A cette définition approximative pourraient être associés un certain nombre de personnalités du monde du rock telles l'odieux et parfois violent Axl Rose, le pompeux Keith Emerson, ou même les énervants frères ennemis Liam et Noel Gallagher. Vic Vergeat, guitariste de l'obscur et méconnu groupe suisse Toad, représente l'essence même du dédain, de l'impudence : en concert, il joue des solos interminables durant lesquels il apparaît hostile, à la fois envers les spectateurs et ses camarades de jeu Cosimo Lampis et Werner Frolitch. Cette égocentricité excentrique s'est retrouvée accentuée avec le départ du chanteur Benjamin Jäger après le premier album du groupe, ce qui l'incite à prendre sa place au chant en intermittence avec Frolitch. Toad devient alors un power trio, et le rêve du guitariste est atteint : adorateur absolu de Jimi Hendrix, il est maître en 1972 de sa propre "Experience" et sort Tomorrow Blue, toujours avec l'aide du talentueux ingénieur du son Martin Birch.

Si les talents techniques à la six-cordes dudit Vergeat restent aussi impressionnants que sur le premier opus, il est bien loin d'en être de même au chant. Les lignes vocales sont véritablement le plus gros point faible de Tomorrow Blue, et sa voix n'est pas singulière au point de faire oublier cette inconsistance.
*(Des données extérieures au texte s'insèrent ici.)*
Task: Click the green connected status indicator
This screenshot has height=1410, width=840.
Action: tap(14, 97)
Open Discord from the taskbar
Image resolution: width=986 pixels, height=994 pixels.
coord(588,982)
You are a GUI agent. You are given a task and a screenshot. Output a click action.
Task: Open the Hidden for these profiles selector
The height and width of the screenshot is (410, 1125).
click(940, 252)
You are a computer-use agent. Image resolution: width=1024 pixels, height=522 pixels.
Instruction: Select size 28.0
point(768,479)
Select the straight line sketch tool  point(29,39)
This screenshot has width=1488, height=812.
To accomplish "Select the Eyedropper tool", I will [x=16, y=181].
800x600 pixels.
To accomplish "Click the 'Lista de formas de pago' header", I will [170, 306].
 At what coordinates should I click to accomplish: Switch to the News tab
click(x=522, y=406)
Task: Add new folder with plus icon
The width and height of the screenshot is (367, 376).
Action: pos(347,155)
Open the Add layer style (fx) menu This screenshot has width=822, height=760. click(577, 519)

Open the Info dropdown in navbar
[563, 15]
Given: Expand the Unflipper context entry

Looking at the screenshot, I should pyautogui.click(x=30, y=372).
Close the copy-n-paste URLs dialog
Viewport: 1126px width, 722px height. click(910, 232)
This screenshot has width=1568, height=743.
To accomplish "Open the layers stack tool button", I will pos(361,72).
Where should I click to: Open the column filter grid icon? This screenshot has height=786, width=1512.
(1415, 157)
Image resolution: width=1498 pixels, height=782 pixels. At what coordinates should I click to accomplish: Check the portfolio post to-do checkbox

Une frustration pesante émane alors de la plupart des compositions : "Blind Chapman's Tale", saisissante de beauté grâce au violon très inspiré d'un soliste suisse de 16 ans, Helmut Lipsky, n'atteint cependant pas les sommets auxquels elle aspire à cause de ce chant intimiste mais insipide.

La lourdeur hard-rock si particulière à l'album éponyme se retrouve quant à elle estompée au profit d'une musique plus influencée par le blues et la funk, comme le témoigne l'immense "Thoughts". Avec un riff totalement accrocheur, une section rythmique sans pareille et des solos au groove à faire pâlir le Voodoo Child en personne, Toad parvient à faire oublier son manque de consistance vocal. L'aspect "pot-pourri" qui desservait tant le premier album devient ici une grande force : Tomorrow Blue abrite nombre de chefs d'œuvres de genres différents, parfois même opposés. Ainsi, le country et entraînant "Green Ham", qui bénéficie encore une fois de l'aide du violoniste (ce qui rappelle d'ailleurs les Dixie Dregs, Free Fall en particulier) se retrouve confrontée à la joyeuse et bluesy "Tomorrow Blue", dans laquelle Vic Vergeat est absolument magistral d'intensité. L'apocalyptico-psychédélique "Change In Time", à l'ambition progressiste indéniable (les douze minutes en témoignent), transporte par son côté délirant puis exalte au travers d'un final exceptionnel. Les autres compositions sont au-delà du sympathique, comme la heavy/folk "Vampires", bénéficiant des meilleures lignes de chant de l'album, ou l'incendiaire et frénétique "No Need".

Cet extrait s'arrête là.